**Supplied records**
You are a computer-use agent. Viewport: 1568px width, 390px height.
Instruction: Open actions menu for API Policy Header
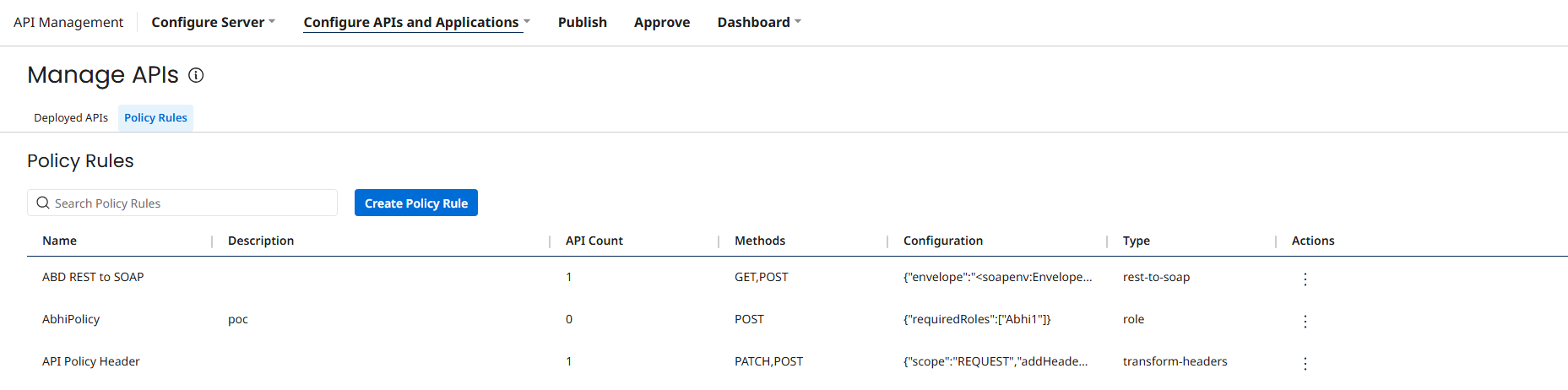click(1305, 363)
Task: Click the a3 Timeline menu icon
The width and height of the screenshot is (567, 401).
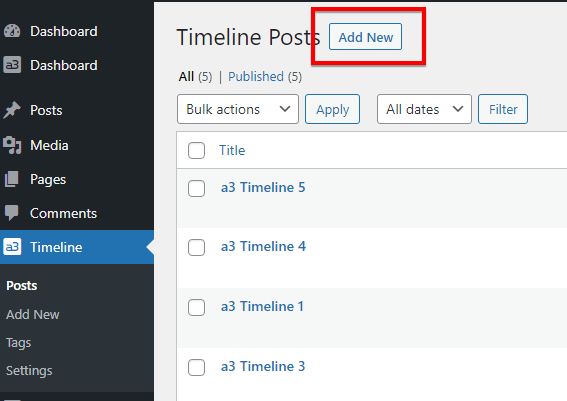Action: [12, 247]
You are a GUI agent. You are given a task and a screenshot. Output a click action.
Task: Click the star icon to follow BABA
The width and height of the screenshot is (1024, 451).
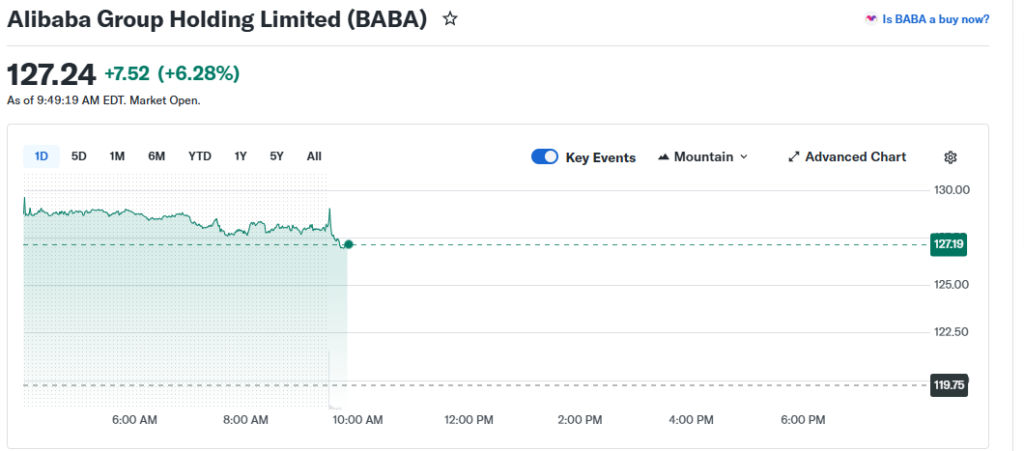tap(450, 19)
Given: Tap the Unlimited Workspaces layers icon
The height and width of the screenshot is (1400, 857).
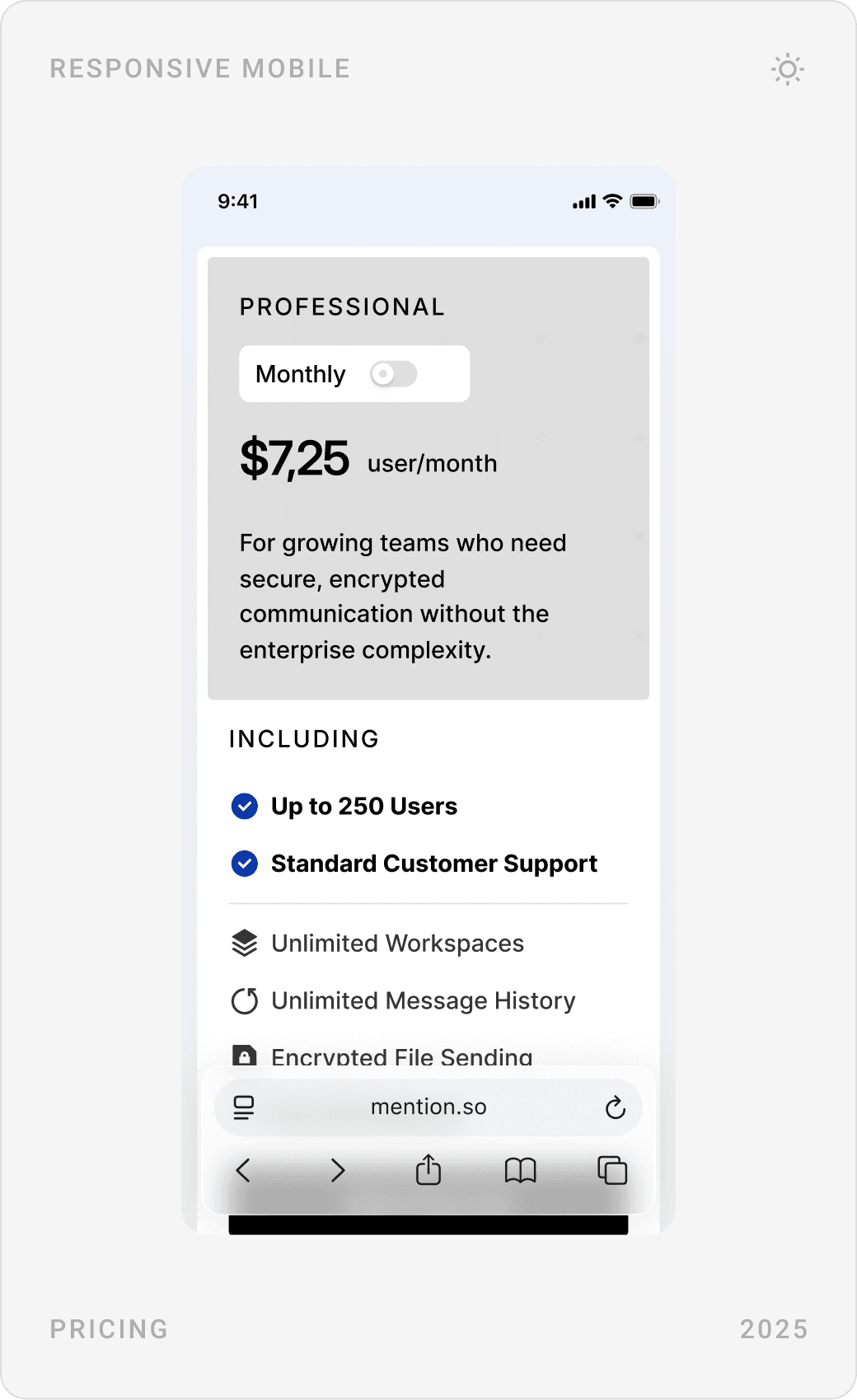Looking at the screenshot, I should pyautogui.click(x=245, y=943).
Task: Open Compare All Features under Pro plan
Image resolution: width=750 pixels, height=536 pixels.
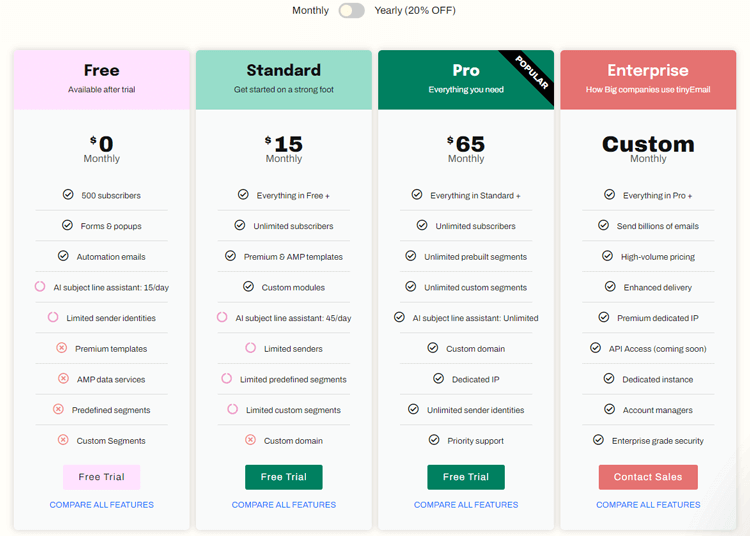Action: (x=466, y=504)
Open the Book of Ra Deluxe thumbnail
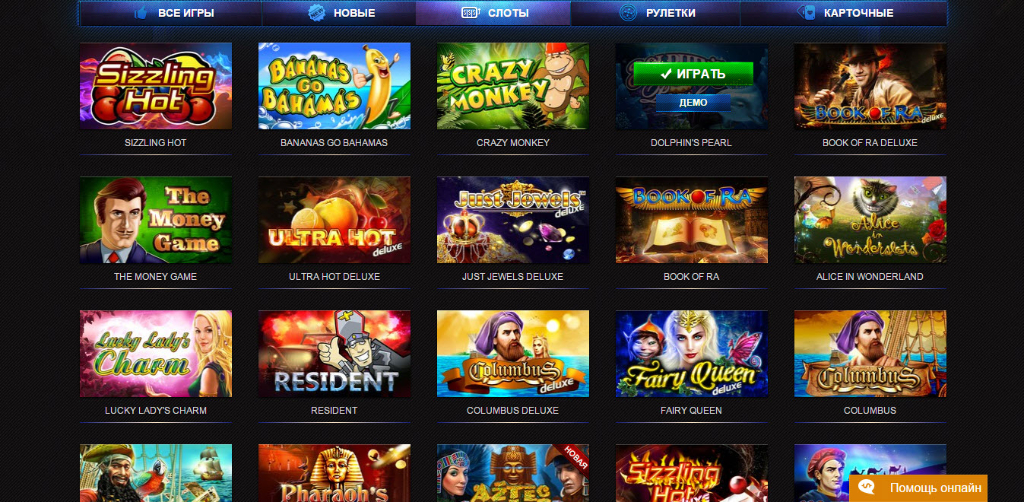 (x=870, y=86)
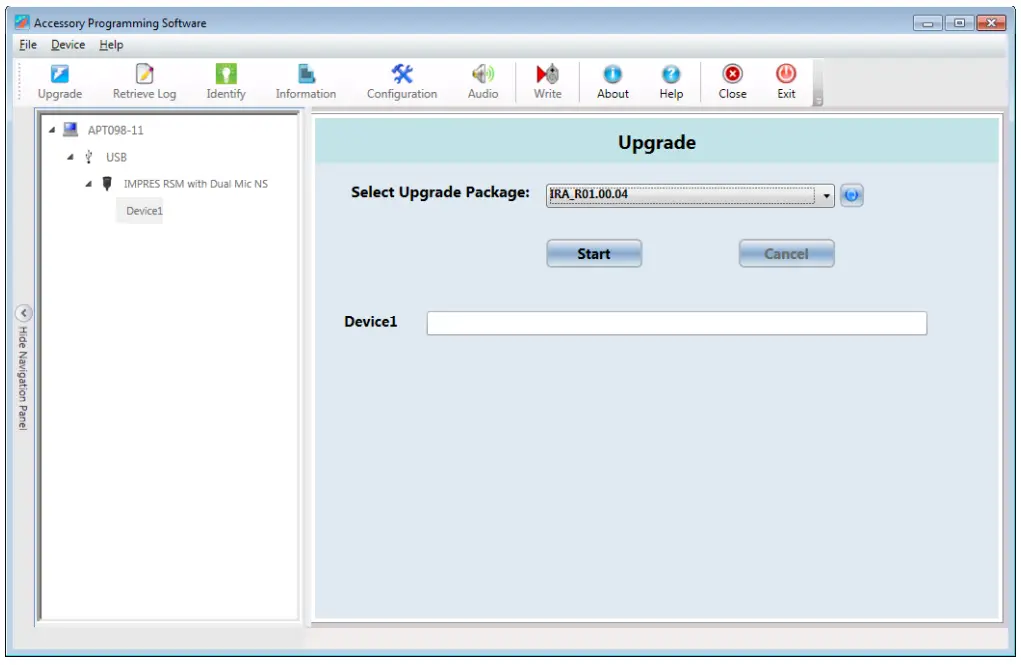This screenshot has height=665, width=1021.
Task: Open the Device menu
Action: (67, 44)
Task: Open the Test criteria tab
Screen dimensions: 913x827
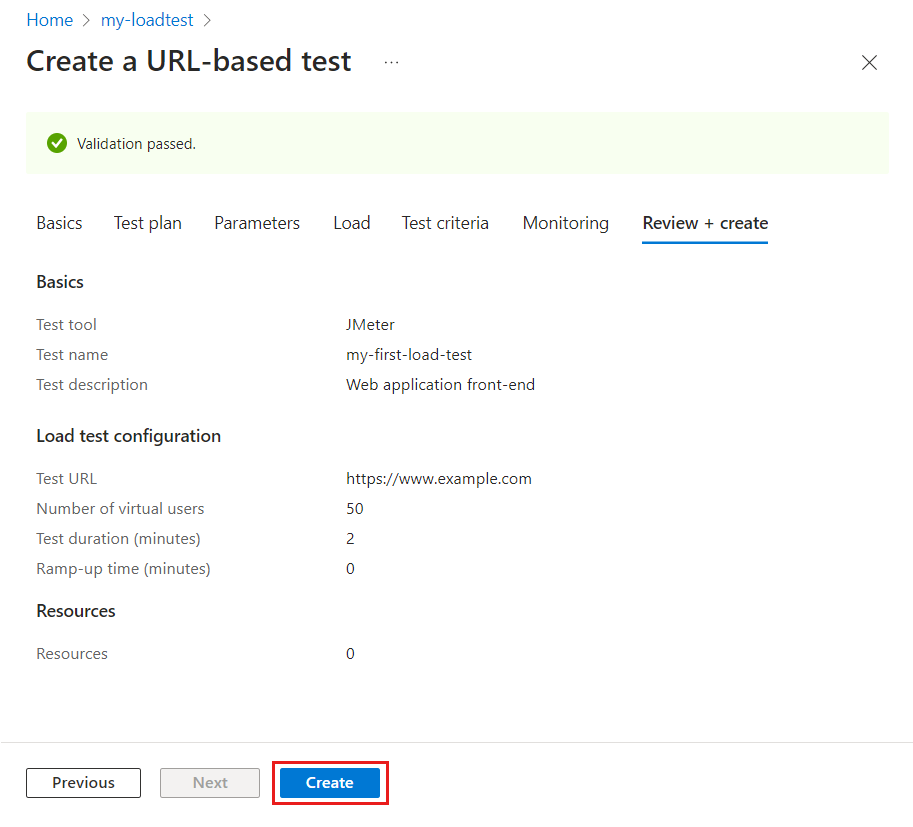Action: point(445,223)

**Directions for this task**
Exactly the lines from the one with "Image resolution: width=750" to the last line of the listing are wanted, both ends included and pictures excluded.

**Answer section**
Image resolution: width=750 pixels, height=536 pixels.
Action: (x=466, y=504)
Open the Book of Ra Deluxe thumbnail
 (x=870, y=86)
This screenshot has height=665, width=1021.
Task: Open the Device menu
Action: (67, 44)
Task: Open the Test criteria tab
Screen dimensions: 913x827
Action: point(445,223)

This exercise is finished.